Source records:

# # # #

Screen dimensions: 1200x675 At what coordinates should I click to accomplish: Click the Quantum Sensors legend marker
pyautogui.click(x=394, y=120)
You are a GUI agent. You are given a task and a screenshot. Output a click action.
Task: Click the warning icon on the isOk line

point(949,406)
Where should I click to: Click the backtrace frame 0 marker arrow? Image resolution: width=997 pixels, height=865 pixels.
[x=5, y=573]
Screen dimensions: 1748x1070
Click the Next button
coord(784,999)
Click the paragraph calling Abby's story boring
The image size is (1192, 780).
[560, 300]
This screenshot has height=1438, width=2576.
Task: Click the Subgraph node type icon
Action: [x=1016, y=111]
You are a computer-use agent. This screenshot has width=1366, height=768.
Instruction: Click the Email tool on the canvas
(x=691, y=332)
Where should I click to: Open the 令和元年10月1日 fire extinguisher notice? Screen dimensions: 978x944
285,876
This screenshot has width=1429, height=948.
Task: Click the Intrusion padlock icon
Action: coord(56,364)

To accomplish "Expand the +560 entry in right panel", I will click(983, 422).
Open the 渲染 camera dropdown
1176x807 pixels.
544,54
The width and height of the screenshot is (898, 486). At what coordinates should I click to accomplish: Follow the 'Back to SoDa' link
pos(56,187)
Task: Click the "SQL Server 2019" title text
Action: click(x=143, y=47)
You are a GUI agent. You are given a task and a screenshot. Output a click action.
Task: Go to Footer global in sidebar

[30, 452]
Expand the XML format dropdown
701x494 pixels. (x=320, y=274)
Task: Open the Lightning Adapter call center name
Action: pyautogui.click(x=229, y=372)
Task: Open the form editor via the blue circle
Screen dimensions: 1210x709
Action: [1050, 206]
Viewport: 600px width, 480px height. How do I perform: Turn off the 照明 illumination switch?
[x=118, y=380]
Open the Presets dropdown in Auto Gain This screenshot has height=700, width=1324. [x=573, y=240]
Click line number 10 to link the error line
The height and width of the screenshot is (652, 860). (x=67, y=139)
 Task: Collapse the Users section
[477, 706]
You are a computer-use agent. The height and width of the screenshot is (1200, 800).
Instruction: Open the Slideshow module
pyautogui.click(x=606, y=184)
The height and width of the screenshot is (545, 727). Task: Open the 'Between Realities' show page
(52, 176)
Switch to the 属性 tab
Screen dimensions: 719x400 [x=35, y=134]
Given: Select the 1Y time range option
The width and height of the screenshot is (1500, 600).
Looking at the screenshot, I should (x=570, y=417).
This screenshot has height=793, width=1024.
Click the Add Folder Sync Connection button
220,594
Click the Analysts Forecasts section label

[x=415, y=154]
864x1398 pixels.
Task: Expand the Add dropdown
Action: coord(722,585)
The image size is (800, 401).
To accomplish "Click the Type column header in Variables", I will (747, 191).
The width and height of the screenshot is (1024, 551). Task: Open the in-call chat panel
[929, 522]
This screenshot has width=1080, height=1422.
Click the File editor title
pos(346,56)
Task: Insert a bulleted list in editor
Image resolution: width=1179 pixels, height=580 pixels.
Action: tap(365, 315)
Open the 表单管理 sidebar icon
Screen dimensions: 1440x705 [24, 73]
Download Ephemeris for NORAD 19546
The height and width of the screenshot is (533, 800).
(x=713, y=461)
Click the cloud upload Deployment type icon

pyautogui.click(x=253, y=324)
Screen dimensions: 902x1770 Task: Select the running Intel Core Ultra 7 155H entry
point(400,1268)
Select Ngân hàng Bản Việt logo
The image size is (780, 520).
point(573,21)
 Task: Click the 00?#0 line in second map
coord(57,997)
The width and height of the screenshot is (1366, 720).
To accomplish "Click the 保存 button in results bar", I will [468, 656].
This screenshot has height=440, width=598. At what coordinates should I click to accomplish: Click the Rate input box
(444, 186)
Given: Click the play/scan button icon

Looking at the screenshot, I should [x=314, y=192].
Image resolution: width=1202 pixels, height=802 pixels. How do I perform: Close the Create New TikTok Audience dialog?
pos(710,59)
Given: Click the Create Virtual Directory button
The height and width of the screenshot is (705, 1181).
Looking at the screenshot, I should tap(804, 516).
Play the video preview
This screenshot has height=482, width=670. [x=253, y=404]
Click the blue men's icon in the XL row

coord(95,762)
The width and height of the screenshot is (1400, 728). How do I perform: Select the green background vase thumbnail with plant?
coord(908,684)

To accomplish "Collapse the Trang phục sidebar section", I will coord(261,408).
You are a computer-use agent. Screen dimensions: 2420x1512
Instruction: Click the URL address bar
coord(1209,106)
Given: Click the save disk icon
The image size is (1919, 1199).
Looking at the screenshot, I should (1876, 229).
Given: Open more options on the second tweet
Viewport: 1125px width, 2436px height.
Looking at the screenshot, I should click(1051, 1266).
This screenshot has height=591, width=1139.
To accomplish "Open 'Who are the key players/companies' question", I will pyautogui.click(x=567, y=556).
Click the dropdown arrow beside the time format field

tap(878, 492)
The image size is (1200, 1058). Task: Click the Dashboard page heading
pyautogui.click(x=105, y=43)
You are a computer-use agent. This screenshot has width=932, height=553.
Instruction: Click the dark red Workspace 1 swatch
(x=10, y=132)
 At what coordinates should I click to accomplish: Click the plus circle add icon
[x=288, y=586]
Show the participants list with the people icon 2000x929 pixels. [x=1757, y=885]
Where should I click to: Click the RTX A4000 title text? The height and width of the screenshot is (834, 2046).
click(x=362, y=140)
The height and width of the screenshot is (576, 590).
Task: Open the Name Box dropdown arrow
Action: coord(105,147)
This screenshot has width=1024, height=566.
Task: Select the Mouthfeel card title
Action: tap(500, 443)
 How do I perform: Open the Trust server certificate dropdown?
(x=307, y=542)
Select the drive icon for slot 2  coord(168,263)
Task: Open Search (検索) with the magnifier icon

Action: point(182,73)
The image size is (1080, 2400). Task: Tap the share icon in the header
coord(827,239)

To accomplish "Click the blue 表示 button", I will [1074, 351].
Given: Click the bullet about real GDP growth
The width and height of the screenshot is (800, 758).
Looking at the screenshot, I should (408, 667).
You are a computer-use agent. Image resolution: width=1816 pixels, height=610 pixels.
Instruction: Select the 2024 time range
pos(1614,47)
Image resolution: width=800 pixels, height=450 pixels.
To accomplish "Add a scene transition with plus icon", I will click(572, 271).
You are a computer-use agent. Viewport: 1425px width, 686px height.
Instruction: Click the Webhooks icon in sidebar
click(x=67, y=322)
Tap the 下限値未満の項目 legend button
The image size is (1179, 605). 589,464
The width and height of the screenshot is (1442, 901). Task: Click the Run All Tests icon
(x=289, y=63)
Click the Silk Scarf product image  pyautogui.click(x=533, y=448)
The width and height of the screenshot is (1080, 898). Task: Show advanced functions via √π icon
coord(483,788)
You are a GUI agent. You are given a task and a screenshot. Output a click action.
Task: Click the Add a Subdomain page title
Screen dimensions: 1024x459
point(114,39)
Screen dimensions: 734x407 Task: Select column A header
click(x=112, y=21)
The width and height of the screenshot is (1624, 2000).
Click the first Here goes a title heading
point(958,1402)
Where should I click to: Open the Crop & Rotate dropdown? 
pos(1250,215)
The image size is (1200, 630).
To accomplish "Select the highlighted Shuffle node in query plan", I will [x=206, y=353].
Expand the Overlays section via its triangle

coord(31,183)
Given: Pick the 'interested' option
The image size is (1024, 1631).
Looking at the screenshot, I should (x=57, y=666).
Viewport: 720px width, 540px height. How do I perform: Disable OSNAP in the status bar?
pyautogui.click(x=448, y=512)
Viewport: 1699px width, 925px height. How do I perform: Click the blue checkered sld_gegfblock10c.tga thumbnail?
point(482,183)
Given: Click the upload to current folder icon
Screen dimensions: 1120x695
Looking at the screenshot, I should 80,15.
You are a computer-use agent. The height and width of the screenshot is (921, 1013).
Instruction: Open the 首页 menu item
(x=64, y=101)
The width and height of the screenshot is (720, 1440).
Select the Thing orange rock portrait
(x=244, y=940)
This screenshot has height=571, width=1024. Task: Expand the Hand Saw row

# # # #

## PROBLEM STATEMENT
Above are the records; copy exactly the lines from the line with "Where should I click to: Open the 令和元年10月1日" through the line with "Open the Presets", both included.

## TASK RESPONSE
Where should I click to: Open the 令和元年10月1日 fire extinguisher notice? Screen dimensions: 978x944
285,876
This screenshot has width=1429, height=948.
Task: Click the Intrusion padlock icon
Action: coord(56,364)

To accomplish "Expand the +560 entry in right panel", I will click(983, 422).
Open the 渲染 camera dropdown
1176x807 pixels.
544,54
The width and height of the screenshot is (898, 486). At what coordinates should I click to accomplish: Follow the 'Back to SoDa' link
pos(56,187)
Task: Click the "SQL Server 2019" title text
Action: click(x=143, y=47)
You are a GUI agent. You are given a task and a screenshot. Output a click action.
Task: Go to Footer global in sidebar

[30, 452]
Expand the XML format dropdown
701x494 pixels. (x=320, y=274)
Task: Open the Lightning Adapter call center name
Action: pyautogui.click(x=229, y=372)
Task: Open the form editor via the blue circle
Screen dimensions: 1210x709
Action: [1050, 206]
Viewport: 600px width, 480px height. How do I perform: Turn off the 照明 illumination switch?
[x=118, y=380]
Open the Presets dropdown in Auto Gain This screenshot has height=700, width=1324. [x=573, y=240]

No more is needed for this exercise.